Task requirements —
• A. In the fed-fs conference call post, check each statement below against the text. Answer yes or no for each, and quote the words that decide it. (i) Only the ONTAP 8 system fully supports the fed-fs protocol at present. (ii) The demo system used several NSDBs. (iii) The open-sourced NSDB code carries a BSD/GPL2 dual license.
• B. Write the next part of the post about the fed-fs conference call, starting after its last sentence.

Provided passage —
= = =

[Federated-fs] Notes and news from the fed-fs conference call yesterday

Fri Aug 8 07:44:00 PDT 2008

First, some news.  I will be leaving NetApp this afternoon,
to pursue an interesting opportunity at BBN Technologies.
I will remain involved in the fed-fs work, at least for the
next few months, but in a reduced role (I will have a different
day job).  James Lentini, another member of the NetApp
Advanced Technology Group and an expert in RDMA and
NFS, will be taking over my fed-fs role at NetApp.  There may
be some other new faces (or familiar faces taking different
roles) as well.

If you need to contact me, please use my gmail address.
My NetApp address start to fail (probably silently) in a few
hours.

Notes from the conf call:

Attending: Daniel Ellard, James Lentini (NetApp), Paul
LeMahieu (EMC/Rainfinity), Renu Tewari, Manoj Naik (IBM/ARC),
Mario Wurzl (EMC).

THE DEMO

Manoj asked about the demo in Dublin.  Not that many people
got to see it, because attendance in Dublin was low.  Here is
a brief description:  Amy Weaver demo'd a namespace implemented
by several servers.  I'm not sure of the final config, but in our
practice runs, we had an ONTAP 8  (development version) system,
an  ONTAP 7 version (released) box, a Linux 2.6 box, and an
OpenSolaris box (not sure of the version).  The ONTAP 8 system
implemented the root fileset and several of the other filesets.
Only ONTAP 8 fully supports the fed-fs protocol right now, so
the other servers hosted leaf filesets in the namespace.

The demo system had one NSDB (for simplicity -- we've also
demo'd several) and the demo was performed live, over the
network, using machines located in Sunnyvale.

Amy demonstrated how to create junctions and then demo'd a
vanilla Linux client traversing the namespace.

We're open-sourcing a version of the NSDB and a C API
for it (dual license, BSD/GPL2) that conforms to the draft of
the protocol from earlier this week.  Because the draft is still
ambiguous and underspecified in places, the code takes some
short-cuts.  It should be considered a proof-of-concept at
most, but it could help bootstrap other implementations.  We'd
love to see people federating across platforms at a bakeathon
or connectathon soon!

= = =

Supplied data —
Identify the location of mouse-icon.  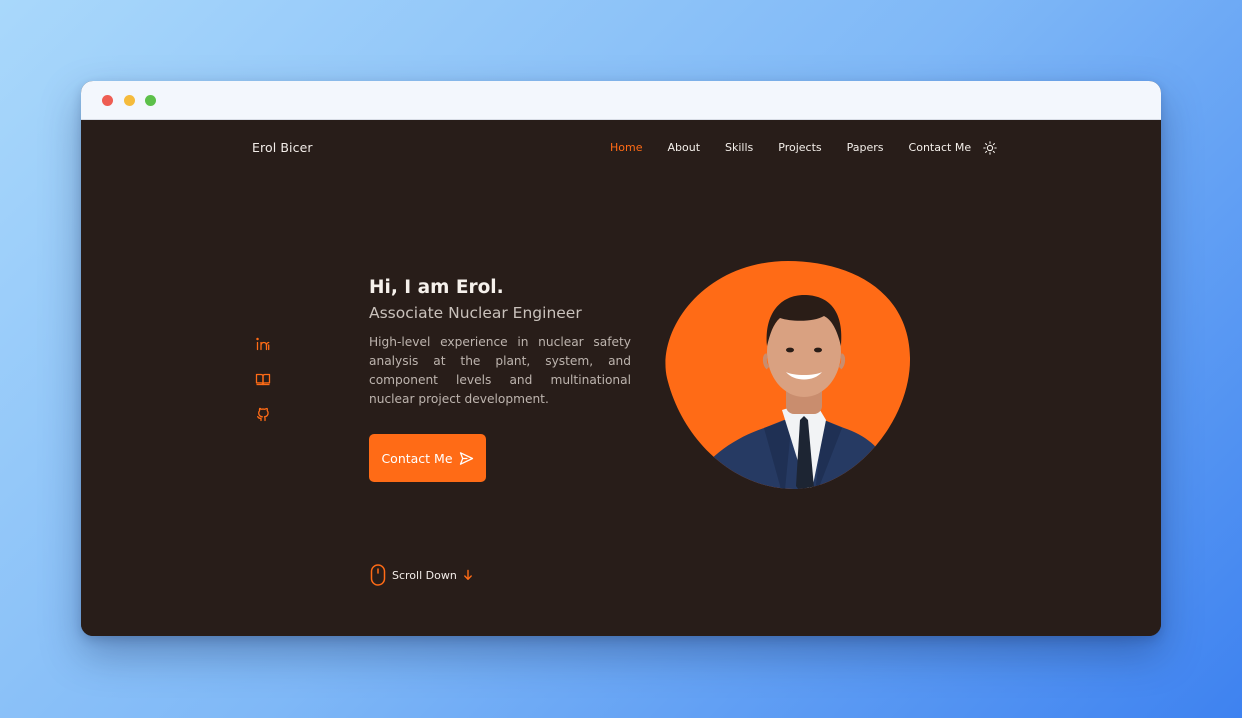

= = =

Responses for each task —
• A.
(i) Yes: "Only ONTAP 8 fully supports the fed-fs protocol right now"
(ii) No: "The demo system had one NSDB (for simplicity -- we've also demo'd several)"
(iii) Yes: "dual license, BSD/GPL2"

• B.
PUSH VERSUS PULL

If we have a replicated root fileset (and we believe we will
need to), then how are changes to the root propagated from
the "master" (which we believe we'll probably need) to all
of the replicas?  Paul had taken the position, a few weeks
ago, that having the master push changes out the replica
makes the most sense.  Others pointed out that in a
federated and distributed system, a push model is hard
to implement because if a replica goes down, or something
else happens that makes the state of the replica unknown to
the master (possibly without the master even knowing), it
can be hard for the master to know what state each replica
is in, and what messages to send to bring that replica up to
date.  On the other hand, the replicas can keep track of
what messages the have and haven't seen from the master
(and/or a logical clock for state versioning) and pull the
changes from the master.

Either way there are complicated cases, but the observation
was that in some cases, pull is really necessary, so if we need
a pull anyway, let's not do both.

Paul was not on the call last week, so we postponed further
discussion until this week.  After some discussion the consensus
is that a pull model is OK as long as we can ensure that there is a
way to minimize the state changes the replicas need to pull (i.e.,
just deltas) rather than brute-force polling.

Paul and Renu are signed up to continue refining their document
about how the replicas get updated.

TRANSACTIONS -- NEEDED?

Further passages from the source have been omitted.